• _Short exercise_: Rewrite the records as a Markdown table with the columns "Row" and "Line": number each line in order and leave out blank lines.

• _Dataset content_:
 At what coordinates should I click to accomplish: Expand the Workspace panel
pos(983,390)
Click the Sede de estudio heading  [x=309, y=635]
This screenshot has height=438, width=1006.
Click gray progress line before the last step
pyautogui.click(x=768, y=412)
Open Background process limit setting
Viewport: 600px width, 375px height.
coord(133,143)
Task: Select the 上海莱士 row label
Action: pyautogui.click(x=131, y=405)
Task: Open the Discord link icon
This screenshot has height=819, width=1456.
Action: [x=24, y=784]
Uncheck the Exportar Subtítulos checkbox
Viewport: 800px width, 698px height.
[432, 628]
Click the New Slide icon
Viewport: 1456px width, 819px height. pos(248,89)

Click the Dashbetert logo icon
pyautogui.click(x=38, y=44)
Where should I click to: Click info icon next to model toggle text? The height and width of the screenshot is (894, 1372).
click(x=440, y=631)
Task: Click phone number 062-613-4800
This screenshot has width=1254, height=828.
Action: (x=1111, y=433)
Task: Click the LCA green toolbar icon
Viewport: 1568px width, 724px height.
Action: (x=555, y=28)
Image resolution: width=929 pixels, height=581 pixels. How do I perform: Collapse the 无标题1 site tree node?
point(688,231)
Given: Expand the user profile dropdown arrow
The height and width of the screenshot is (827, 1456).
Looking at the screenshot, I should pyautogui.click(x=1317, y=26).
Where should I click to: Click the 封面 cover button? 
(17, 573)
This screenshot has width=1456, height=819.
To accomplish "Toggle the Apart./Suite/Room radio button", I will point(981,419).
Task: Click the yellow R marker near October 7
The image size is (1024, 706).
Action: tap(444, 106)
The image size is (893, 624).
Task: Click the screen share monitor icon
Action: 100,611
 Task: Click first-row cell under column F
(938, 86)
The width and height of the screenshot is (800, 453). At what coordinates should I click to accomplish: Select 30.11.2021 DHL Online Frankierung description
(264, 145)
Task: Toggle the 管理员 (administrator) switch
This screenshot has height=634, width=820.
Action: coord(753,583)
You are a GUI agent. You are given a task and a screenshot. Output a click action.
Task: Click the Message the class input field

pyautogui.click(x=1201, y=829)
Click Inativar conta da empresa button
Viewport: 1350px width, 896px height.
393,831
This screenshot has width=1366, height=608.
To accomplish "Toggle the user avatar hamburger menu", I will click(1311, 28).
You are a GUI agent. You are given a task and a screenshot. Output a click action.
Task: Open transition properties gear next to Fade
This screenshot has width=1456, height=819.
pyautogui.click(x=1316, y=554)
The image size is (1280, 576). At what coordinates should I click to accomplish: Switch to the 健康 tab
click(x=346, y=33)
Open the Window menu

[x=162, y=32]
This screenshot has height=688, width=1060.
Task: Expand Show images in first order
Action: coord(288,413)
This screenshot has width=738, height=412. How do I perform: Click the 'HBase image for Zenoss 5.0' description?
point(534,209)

• _Result of this task_:
| Row | Line |
|---|---|
| 1 |  At what coordinates should I click to accomplish: Expand the Workspace panel |
| 2 | pos(983,390) |
| 3 | Click the Sede de estudio heading  [x=309, y=635] |
| 4 | This screenshot has height=438, width=1006. |
| 5 | Click gray progress line before the last step |
| 6 | pyautogui.click(x=768, y=412) |
| 7 | Open Background process limit setting |
| 8 | Viewport: 600px width, 375px height. |
| 9 | coord(133,143) |
| 10 | Task: Select the 上海莱士 row label |
| 11 | Action: pyautogui.click(x=131, y=405) |
| 12 | Task: Open the Discord link icon |
| 13 | This screenshot has height=819, width=1456. |
| 14 | Action: [x=24, y=784] |
| 15 | Uncheck the Exportar Subtítulos checkbox |
| 16 | Viewport: 800px width, 698px height. |
| 17 | [432, 628] |
| 18 | Click the New Slide icon |
| 19 | Viewport: 1456px width, 819px height. pos(248,89) |
| 20 | Click the Dashbetert logo icon |
| 21 | pyautogui.click(x=38, y=44) |
| 22 | Where should I click to: Click info icon next to model toggle text? The height and width of the screenshot is (894, 1372). |
| 23 | click(x=440, y=631) |
| 24 | Task: Click phone number 062-613-4800 |
| 25 | This screenshot has width=1254, height=828. |
| 26 | Action: (x=1111, y=433) |
| 27 | Task: Click the LCA green toolbar icon |
| 28 | Viewport: 1568px width, 724px height. |
| 29 | Action: (x=555, y=28) |
| 30 | Image resolution: width=929 pixels, height=581 pixels. How do I perform: Collapse the 无标题1 site tree node? |
| 31 | point(688,231) |
| 32 | Given: Expand the user profile dropdown arrow |
| 33 | The height and width of the screenshot is (827, 1456). |
| 34 | Looking at the screenshot, I should pyautogui.click(x=1317, y=26). |
| 35 | Where should I click to: Click the 封面 cover button?  |
| 36 | (17, 573) |
| 37 | This screenshot has width=1456, height=819. |
| 38 | To accomplish "Toggle the Apart./Suite/Room radio button", I will point(981,419). |
| 39 | Task: Click the yellow R marker near October 7 |
| 40 | The image size is (1024, 706). |
| 41 | Action: tap(444, 106) |
| 42 | The image size is (893, 624). |
| 43 | Task: Click the screen share monitor icon |
| 44 | Action: 100,611 |
| 45 |  Task: Click first-row cell under column F |
| 46 | (938, 86) |
| 47 | The width and height of the screenshot is (800, 453). At what coordinates should I click to accomplish: Select 30.11.2021 DHL Online Frankierung description |
| 48 | (264, 145) |
| 49 | Task: Toggle the 管理员 (administrator) switch |
| 50 | This screenshot has height=634, width=820. |
| 51 | Action: coord(753,583) |
| 52 | You are a GUI agent. You are given a task and a screenshot. Output a click action. |
| 53 | Task: Click the Message the class input field |
| 54 | pyautogui.click(x=1201, y=829) |
| 55 | Click Inativar conta da empresa button |
| 56 | Viewport: 1350px width, 896px height. |
| 57 | 393,831 |
| 58 | This screenshot has width=1366, height=608. |
| 59 | To accomplish "Toggle the user avatar hamburger menu", I will click(1311, 28). |
| 60 | You are a GUI agent. You are given a task and a screenshot. Output a click action. |
| 61 | Task: Open transition properties gear next to Fade |
| 62 | This screenshot has width=1456, height=819. |
| 63 | pyautogui.click(x=1316, y=554) |
| 64 | The image size is (1280, 576). At what coordinates should I click to accomplish: Switch to the 健康 tab |
| 65 | click(x=346, y=33) |
| 66 | Open the Window menu |
| 67 | [x=162, y=32] |
| 68 | This screenshot has height=688, width=1060. |
| 69 | Task: Expand Show images in first order |
| 70 | Action: coord(288,413) |
| 71 | This screenshot has width=738, height=412. How do I perform: Click the 'HBase image for Zenoss 5.0' description? |
| 72 | point(534,209) |